We base our estimates on historical experience and on various other assumptions that are believed to be reasonable under the circumstances, the results of which form the basis for making judgments about the carrying value of assets and liabilities. Actual results may differ from these estimates under different assumptions or conditions.

 

Three Months Ended November 30, 2004 Compared to Three Months Ended November 30, 2003

 

Revenue . Revenue increased $63.0 million, or 85.1%, to $137.0 million for the three months ended November 30, 2004 from $74.0 million for the three months ended November 30, 2003. This increase was triggered by the continued expansion of our scope of services and improved overall demand for our services, resulting in more billable hours for our associates and improvement in rate per hour. We believe our business expanded in all of our service lines by increasing market awareness of our ability to provide those types of services. In particular, RAS engagements increased significantly in the quarter. We believe one of the reasons for the increase in RAS engagements is the need generated by companies with calendar year-end deadlines for compliance with Sarbanes. Additional regulatory changes, such as the New York Stock Exchange requirement that all listed companies maintain or create an internal audit department, may generate opportunities for expanding our services. Average bill rates improved by 11.1% compared to the prior year average bill rate. The increase in revenue is also reflected by the increase in the number of associates on assignment from 1,665 at the end of the second quarter of fiscal 2004 to 2,645 at the end of the second quarter of fiscal 2005.

 

Revenue for domestic United States offices improved 91.7% or $54.0 million from $58.9 million for the three months ended November 30, 2003 to $112.9 million for the three months ended November 30, 2004. While general economic conditions have improved in the United States in the second quarter of fiscal 2005 compared to fiscal 2004, the market of our Dutch practice remains difficult. Revenue for the Dutch practice improved 9.3% or $1.1 million, from $12.2 million for the three months ended November 30, 2003 to $13.3 million for the three months ended November 30, 2004. The other international offices’ revenue grew 270.1% or $7.9 million, from $2.9 million for the three months ended November 30, 2003 to $10.8 million for the three months ended November 30, 2004. These results include a full quarter of operations for the Nordic Spring practice acquired in Sweden in August 2004 and the office opened in Japan in the third quarter of fiscal 2004.

## Written tasks
A - In the revenue discussion, by what percentage did average bill rates improve compared to the prior year?
B - Decide whether each statement agrees with the revenue discussion, answering yes or no and quoting the deciding words: (i) Revenue for the Dutch practice rose 9.3%. (ii) The Nordic Spring practice was acquired in Norway. (iii) The number of associates on assignment declined between the two quarters.
C - Reproduce word for word the part of the revenue discussion that opens with the words "We base our" and closes with "assumptions or conditions.".
The data that follow have no connection to the revenue discussion.

## Data lines

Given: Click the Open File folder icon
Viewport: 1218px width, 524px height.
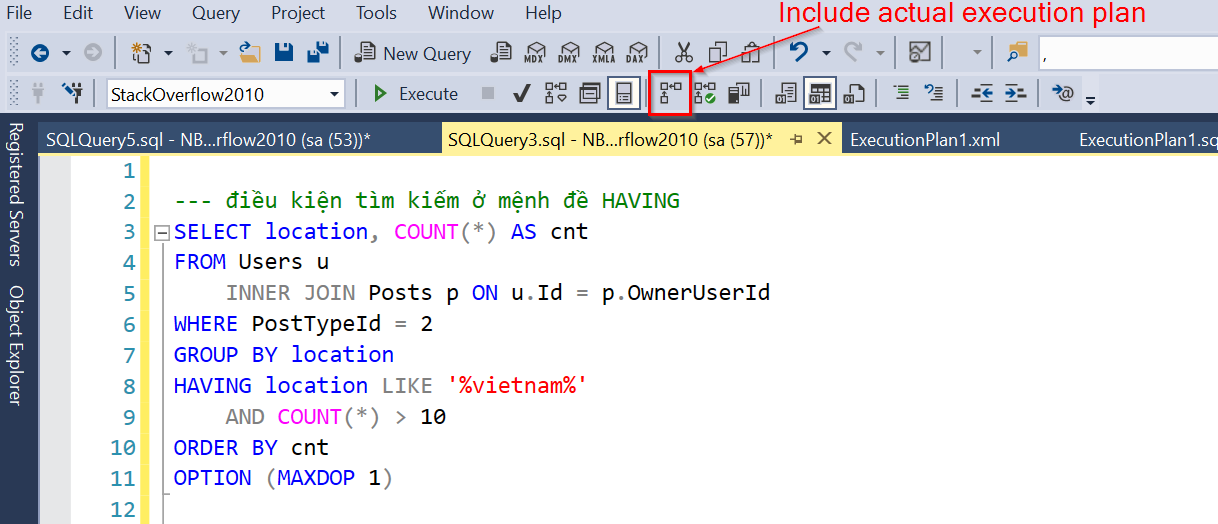Looking at the screenshot, I should [x=250, y=53].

## Correct answers
A - Average bill rates improved by 11.1%.

B -
(i) Yes: "Revenue for the Dutch practice improved 9.3% or $1.1 million"
(ii) No: "the Nordic Spring practice acquired in Sweden in August 2004"
(iii) No: "the increase in the number of associates on assignment from 1,665 at the end of the second quarter of fiscal 2004 to 2,645 at the end of the second quarter of fiscal 2005"

C -
We base our estimates on historical experience and on various other assumptions that are believed to be reasonable under the circumstances, the results of which form the basis for making judgments about the carrying value of assets and liabilities. Actual results may differ from these estimates under different assumptions or conditions.